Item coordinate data
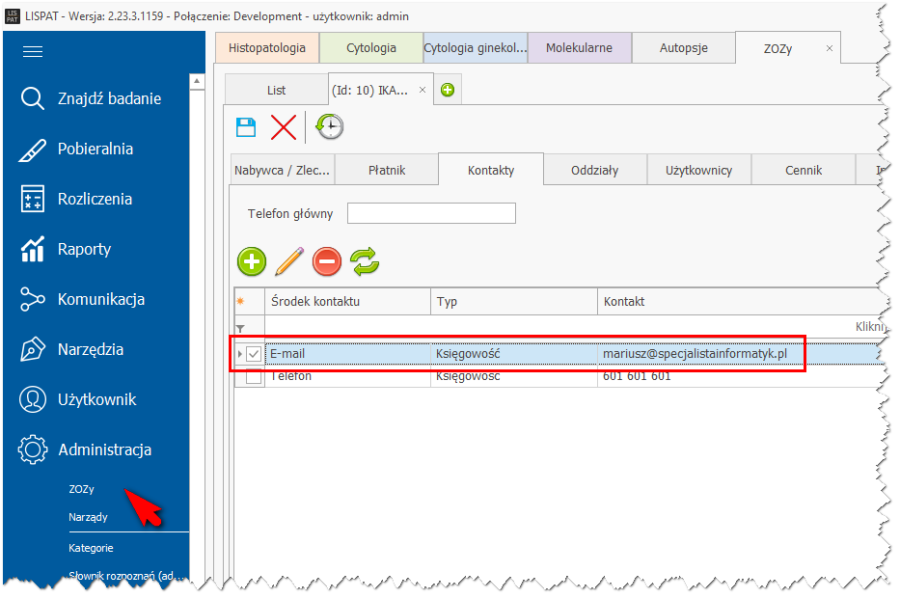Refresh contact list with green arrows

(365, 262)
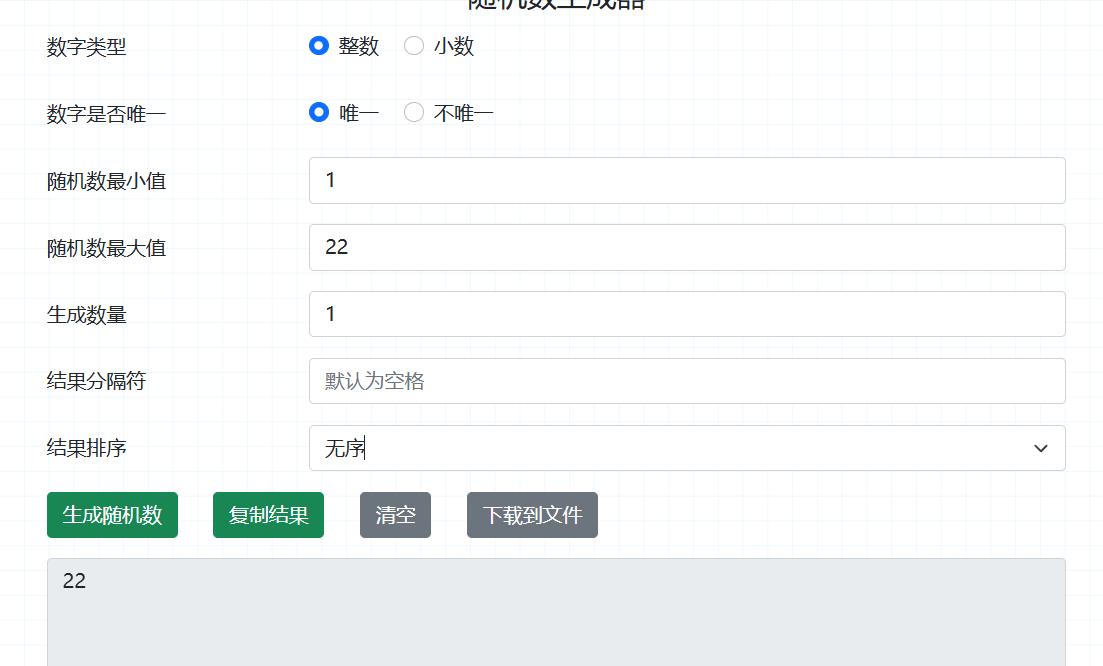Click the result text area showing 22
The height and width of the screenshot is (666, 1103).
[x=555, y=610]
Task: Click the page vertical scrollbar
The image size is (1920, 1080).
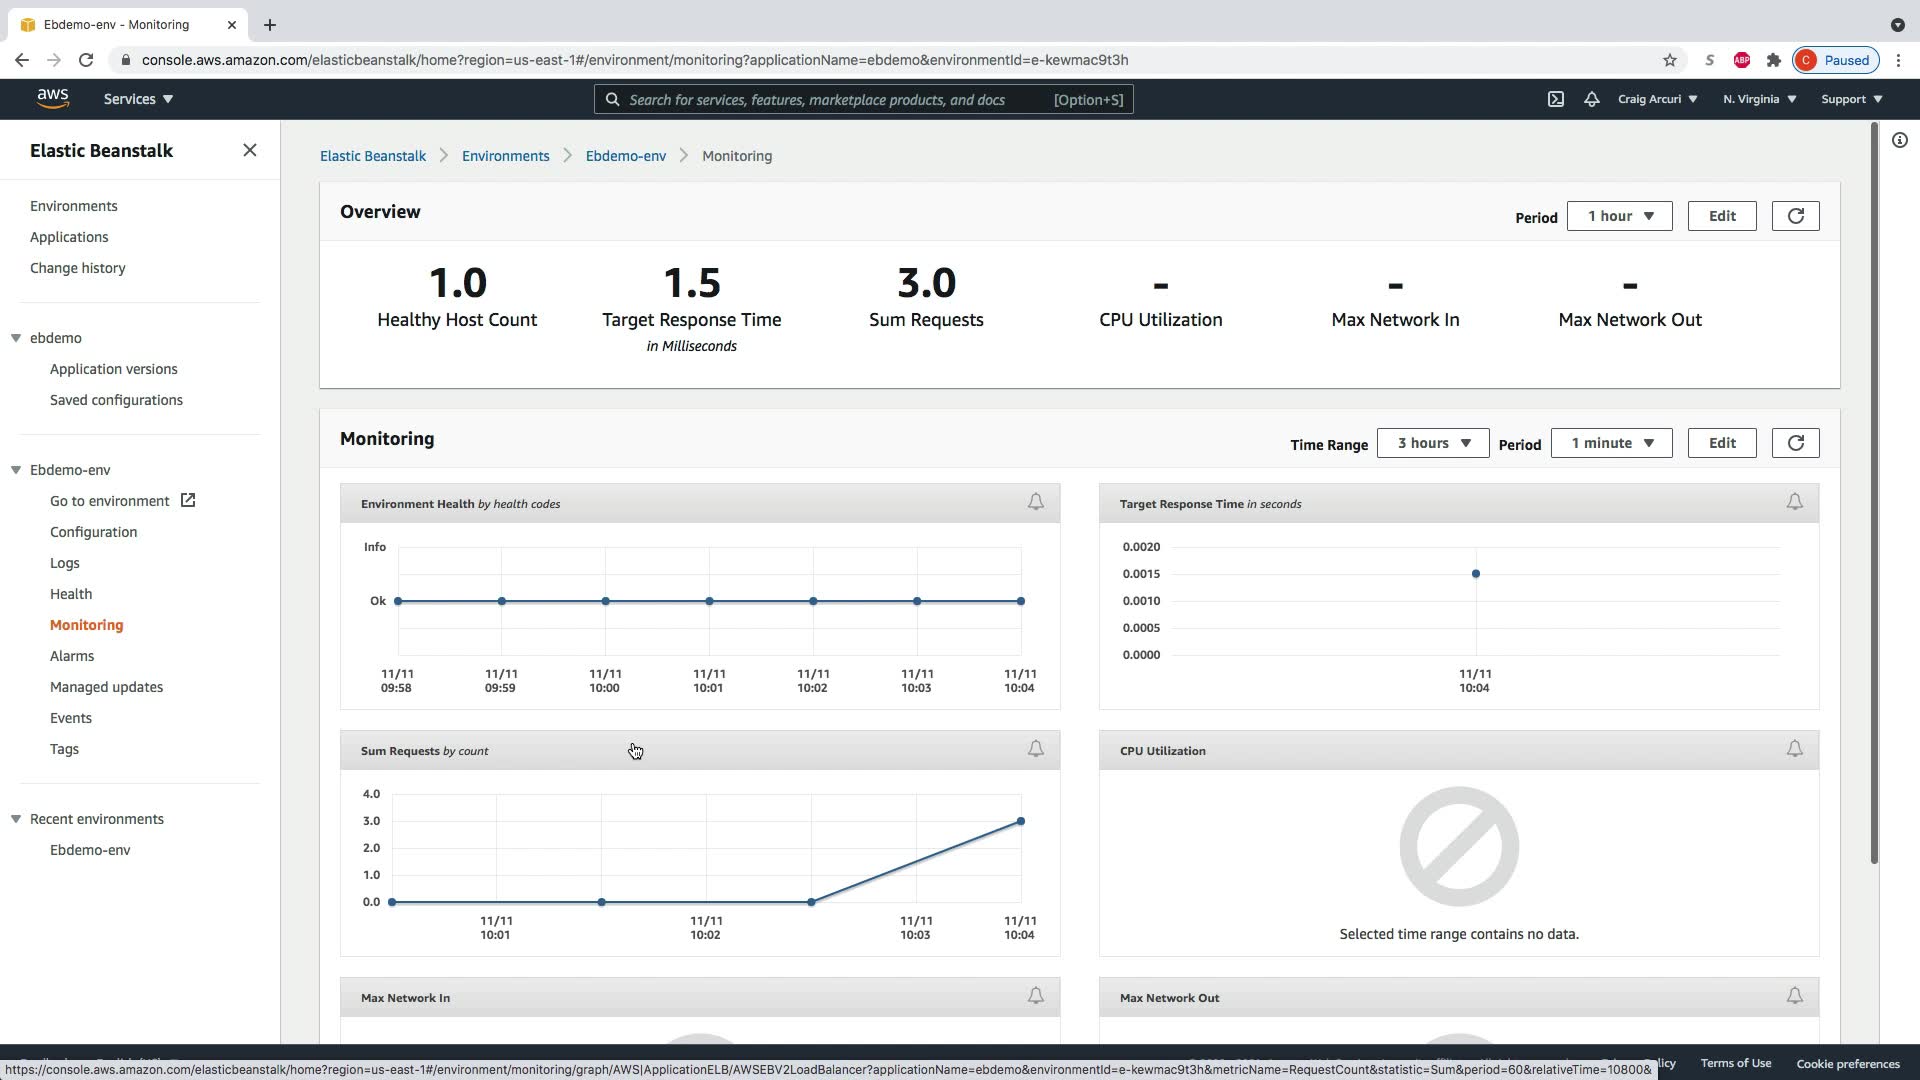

## The task:
Extract the lines above word for word, omitting the pictures.

## Exercise response:
Refresh contact list with green arrows

(365, 262)
Click the result text area showing 22
The height and width of the screenshot is (666, 1103).
[x=555, y=610]
Task: Click the page vertical scrollbar
The image size is (1920, 1080).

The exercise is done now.